> _Extracted text_
******************************

“The Milkman”: Was Stalin a Tsarist Agent? - Young Stalin

Biographies & Memoirs


“The Milkman”:
Was Stalin a Tsarist Agent?

In the Oil Kingdom of Baku, the Milkman tried to reinvigorate the shattered Bolsheviks, joining up with Spandarian, Sergo and Budu Mdivani. He rallied the remnants of the Outfit and “started to plan an attack on a mail ship,” says the Mauserist Kupriashvili, to fund their newspaper Bakinsky Proletary.

Yet it was a dark time. “The Party is ailing,” wrote Stalin. “There’s nothing good to write. We’ve no workers,” he complained to Tskhakaya, adding that he now believed in reuniting with the Mensheviks. Conciliation was anathema to Lenin, but dire circumstances had now forced Stalin to become a Conciliator. The tough Komitetchiki, the Committeemen inside Russia, were increasingly frustrated with Lenin and the bickering émigrés: “Why must these damned ‘trends’ split us . . . what useless skirmishes—both sides deserve a thrashing!” Stalin demanded the appointment of a Russian Bureau to run the Party inside the Empire and the creation of a national paper based in Russia, not in exile. “The Central Committee,” Stalin complained in print, “is a fictitious centre.”

Soso’s ideas for the future of the Party reached the Central Committee in Paris, which, in January 1910, appointed him to the new Russian Bureau, a recognition of his energetic persistence and organizational talents. He had graduated from Caucasian activist to Russian Bolshevik leader—yet in Baku he was playing his own game against Shaumian.

“Stalin and Spandarian concentrated all the power in their hands,” grumbled Shaumian’s wife, Ekaterina, the oil executive’s daughter. Faced with Stalin’s dominance and Tsarist repression, Shaumian, like many others, took a regular job, even working for a sympathetic oil baron, Shibaev: he tried to withdraw from the underground. “Everyone has ‘seen sense’ and got private jobs,” Soso told Tskhakaya. “Everyone except me, that is—I haven’t ‘seen sense.’ The police are hunting me!” Stalin, that sea - green incorruptible, never “saw sense” and hated those that did, like Shaumian, “who gave up our work three months ago!” He tried to tempt Shaumian back into the fold. Alone after Kato, Stalin despised Shaumian’s happy home,* blaming his wife, Ekaterina: “Like a doe, she thinks only of nurturing and was often hostile to me because I involved her Stepan in secret business that smelt of prison.” Ekaterina Shaumian complained that Stalin “intrigued against Shaumian and behaved like a termagant.”

******************************

> _Work item_
Rewrite the Stalin text from "Soso’s ideas for" up to and including "game against Shaumian.", swapping "Paris" for "Geneva".

> _Excerpted data_
******************************

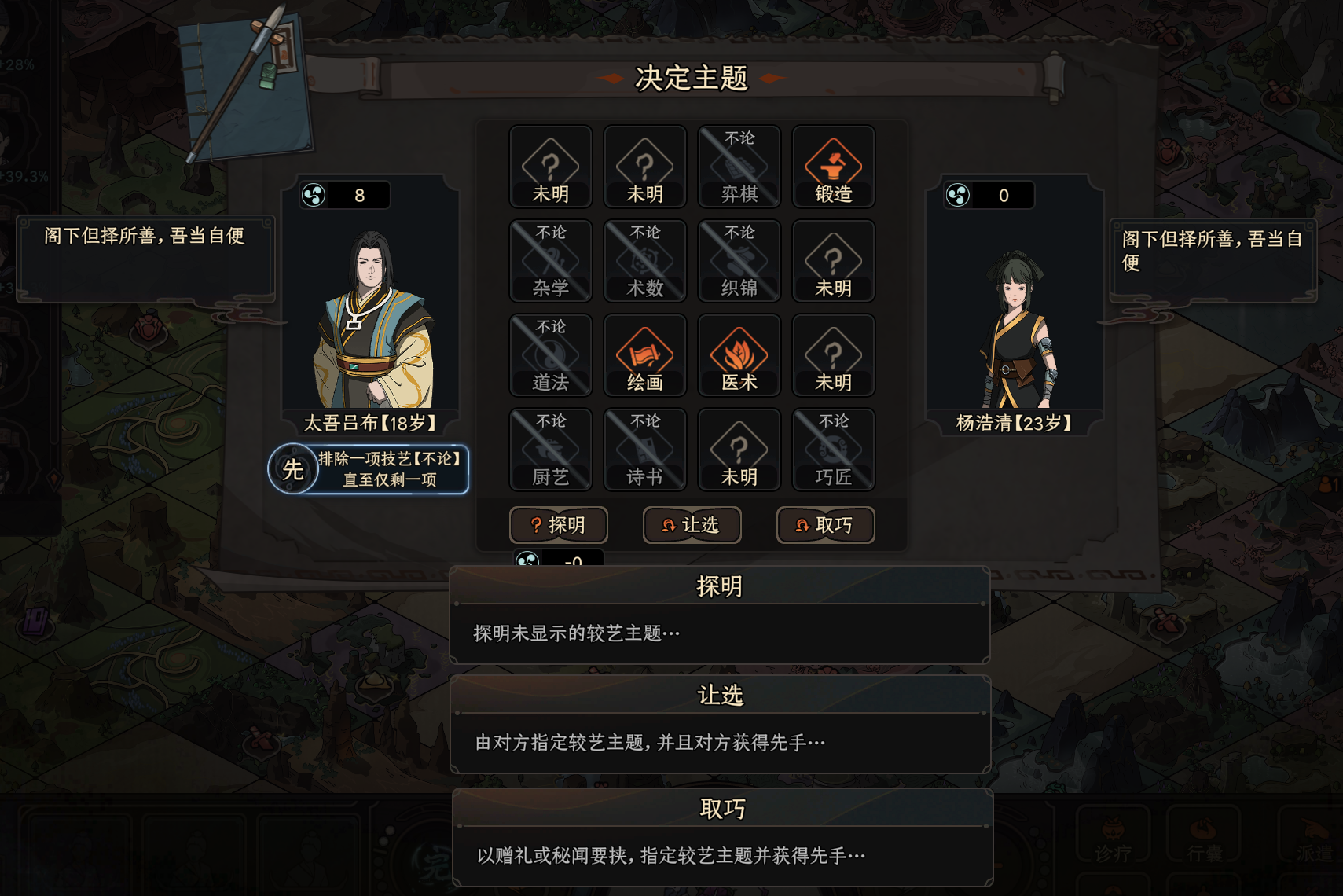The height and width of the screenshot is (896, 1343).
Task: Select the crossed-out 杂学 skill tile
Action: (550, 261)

******************************

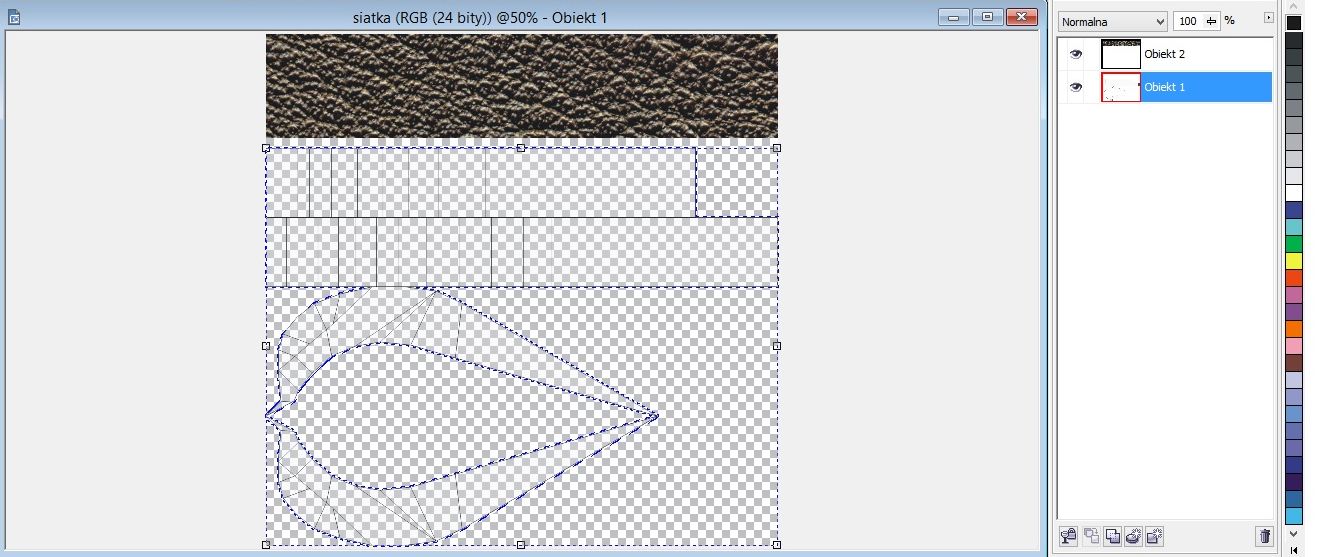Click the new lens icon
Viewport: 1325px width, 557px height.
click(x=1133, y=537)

******************************

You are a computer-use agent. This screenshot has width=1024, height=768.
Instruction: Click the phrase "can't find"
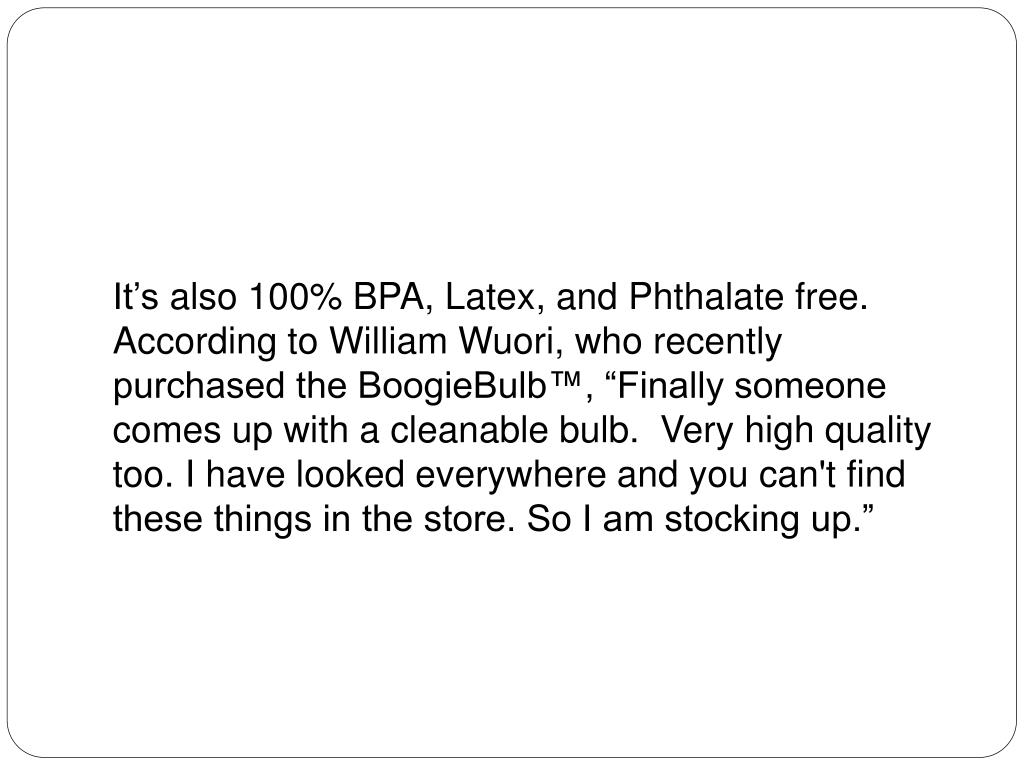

******************************

> _Finished exercise_
Soso’s ideas for the future of the Party reached the Central Committee in Geneva, which, in January 1910, appointed him to the new Russian Bureau, a recognition of his energetic persistence and organizational talents. He had graduated from Caucasian activist to Russian Bolshevik leader—yet in Baku he was playing his own game against Shaumian.